1. Background and aims

Every effort is made to ensure everyone is counted in a census. However, no census is perfect, and some people are not captured. This under-enumeration does not usually occur uniformly across all geographical areas or across other sub-groups of the population, such as age and sex groups, so it must be accounted for using coverage estimation and adjustment processes.

The coverage estimation process uses a variety of statistical methods to provide estimated coverage-error corrected population totals at local authority level by key demographic characteristics.

The purpose of the census coverage adjustment is to amend the unit level census database so that it is consistent with the population estimates derived from the coverage estimation process. By adjusting the database so that it agrees with the coverage estimates, robust census population outputs can be obtained for lower-level geographical areas (such as census output areas) and these outputs will account for types of persons and households that were missed by the census. The coverage adjustment process is looking to obtain representative aggregate level population totals rather than an accurate unit level database.

To summarise, an adjusted database will provide outputs that:

  • account for missed persons and households

  • can be produced for small geographical areas or for more detailed characteristic breakdowns

  • and will aggregate to any other outputs (for example, local authority or national level) as they are from the same database

Nôl i'r tabl cynnwys

2. Coverage adjustment strategy

Overall strategy

The household and communal establishment (CE) populations are adjusted separately, but the overall strategy remains the same.
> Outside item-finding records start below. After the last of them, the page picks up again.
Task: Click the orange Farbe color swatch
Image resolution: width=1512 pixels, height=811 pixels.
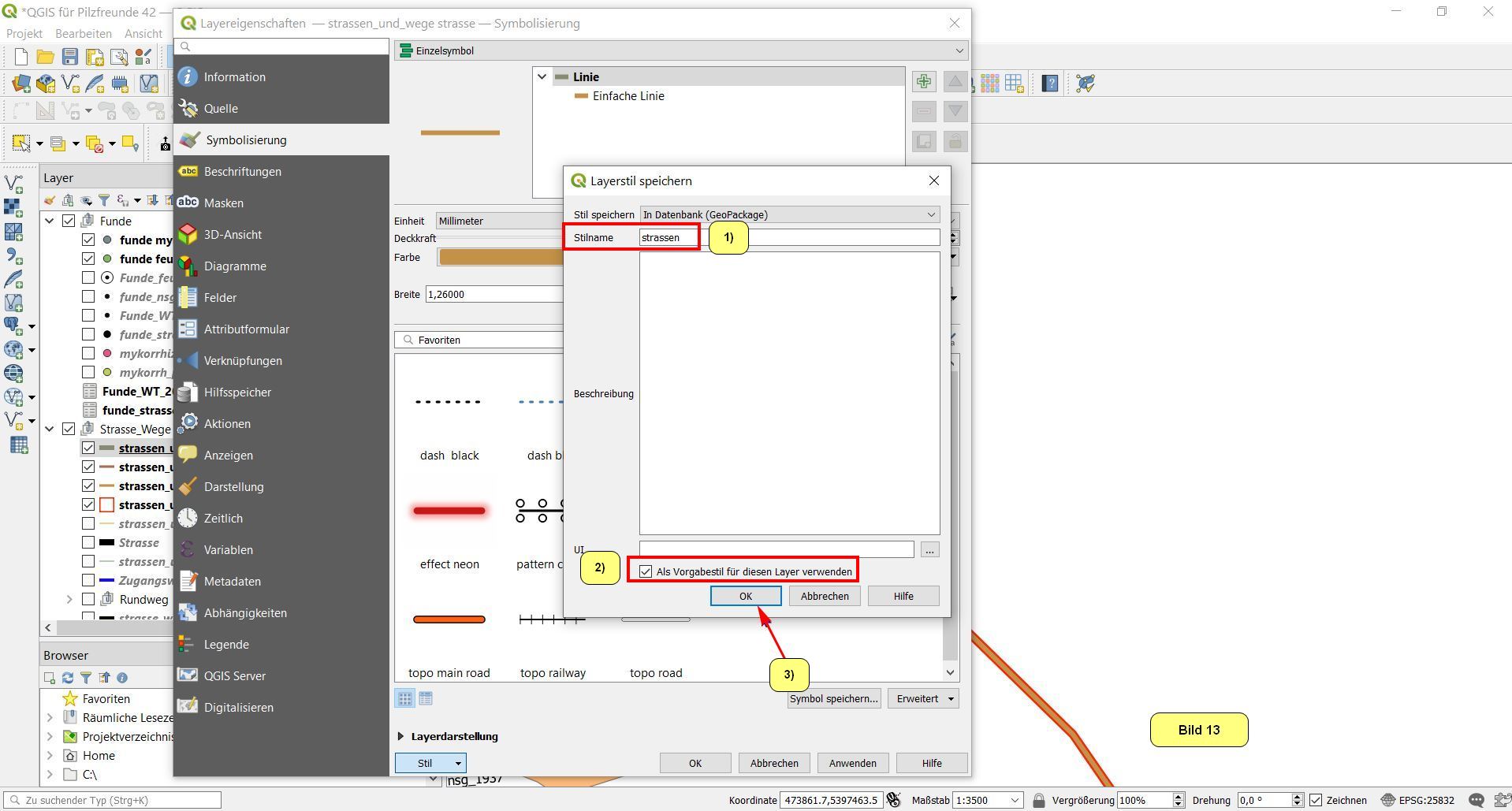Action: click(501, 257)
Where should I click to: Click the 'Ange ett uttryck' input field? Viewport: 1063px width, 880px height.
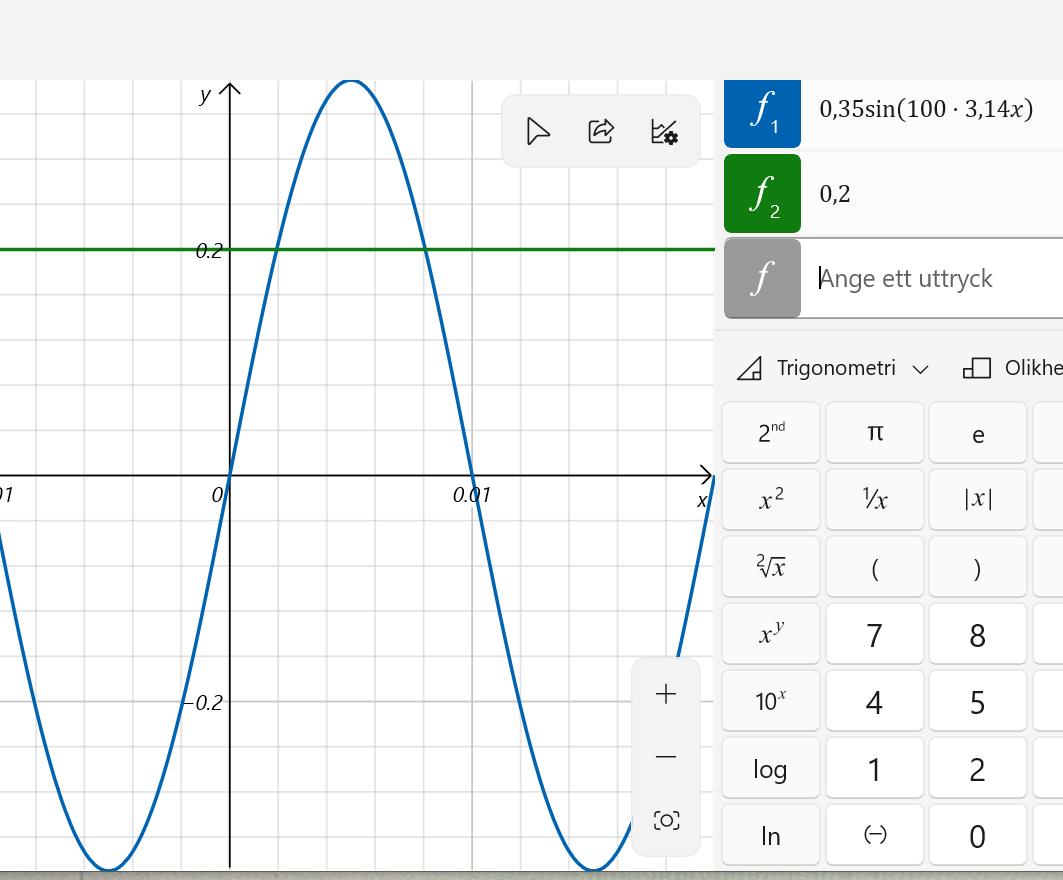(930, 278)
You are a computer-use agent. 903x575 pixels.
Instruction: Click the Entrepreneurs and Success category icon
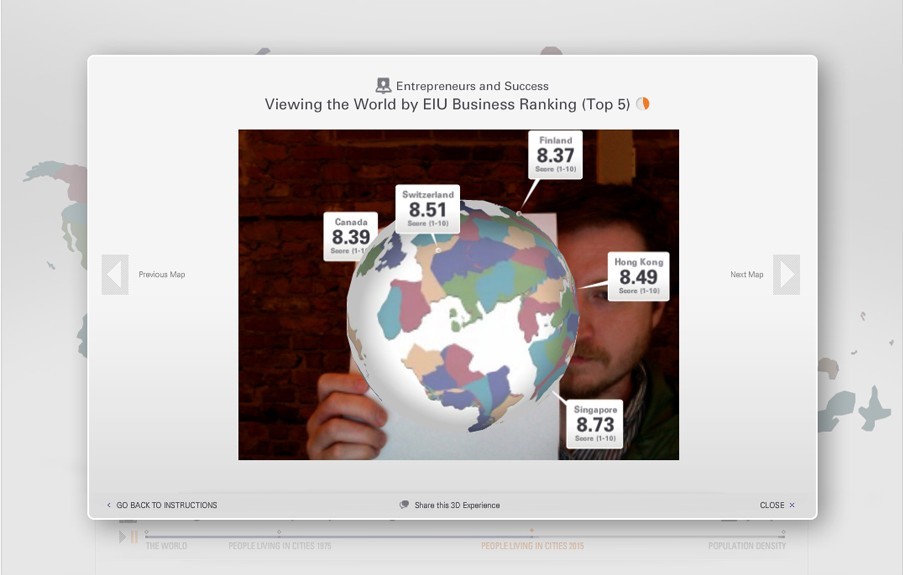383,86
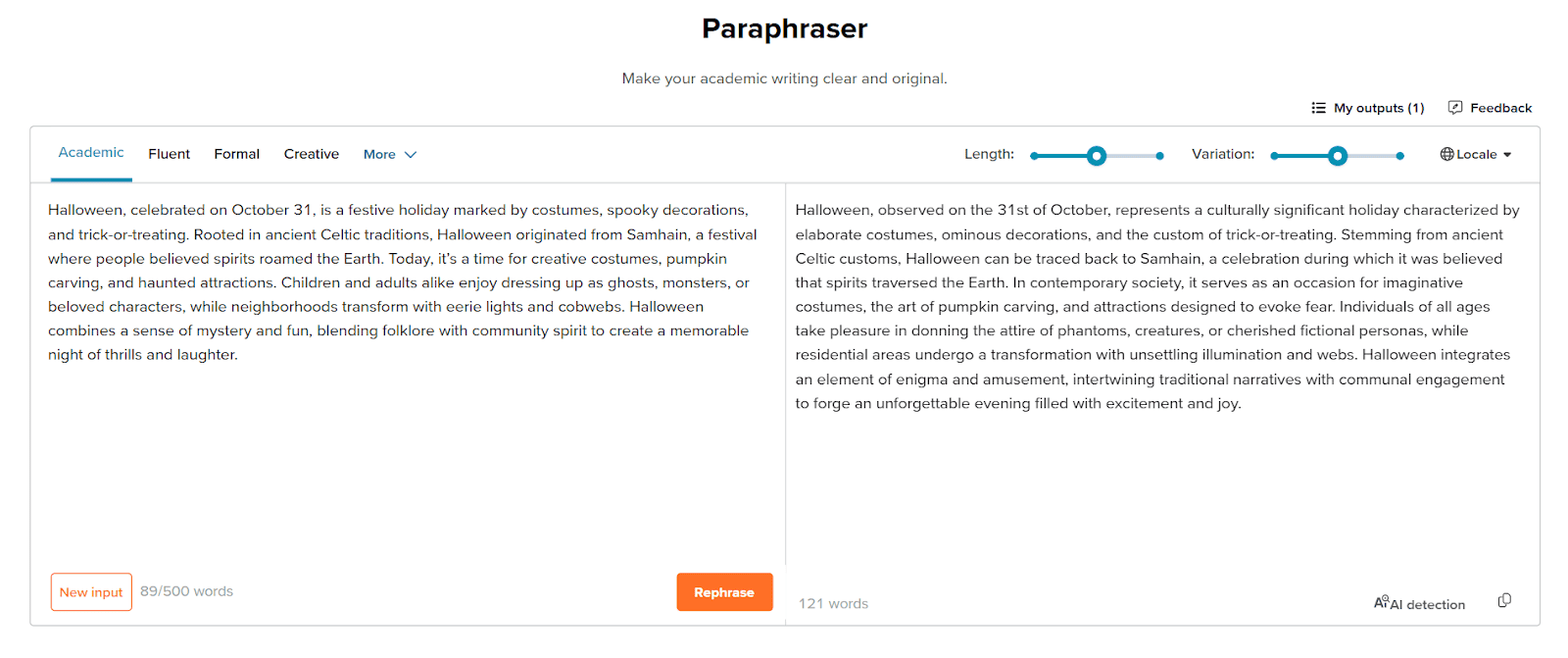Set Variation slider to minimum endpoint
The image size is (1568, 658).
coord(1274,156)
The adjustment process imputed persons, households, and CEs into the census database for the usual resident population. The 2021 adjustment strategy for the household and communal establishment populations consisted of two main stages. For the household adjustment, which was carried out at local authority level:

Stage 1:

  1. Derive integer benchmarks from the coverage population estimates for person and household totals by key demographic characteristics that represent the missed households and persons within them. 

  2. Select donor households (and persons within them) from the census database to impute using the Combinatorial Optimisation (CO) method (see Section 3, "Combinatorial optimisation"), ensuring the benchmarks derived in step 1 are maintained as closely as possible. 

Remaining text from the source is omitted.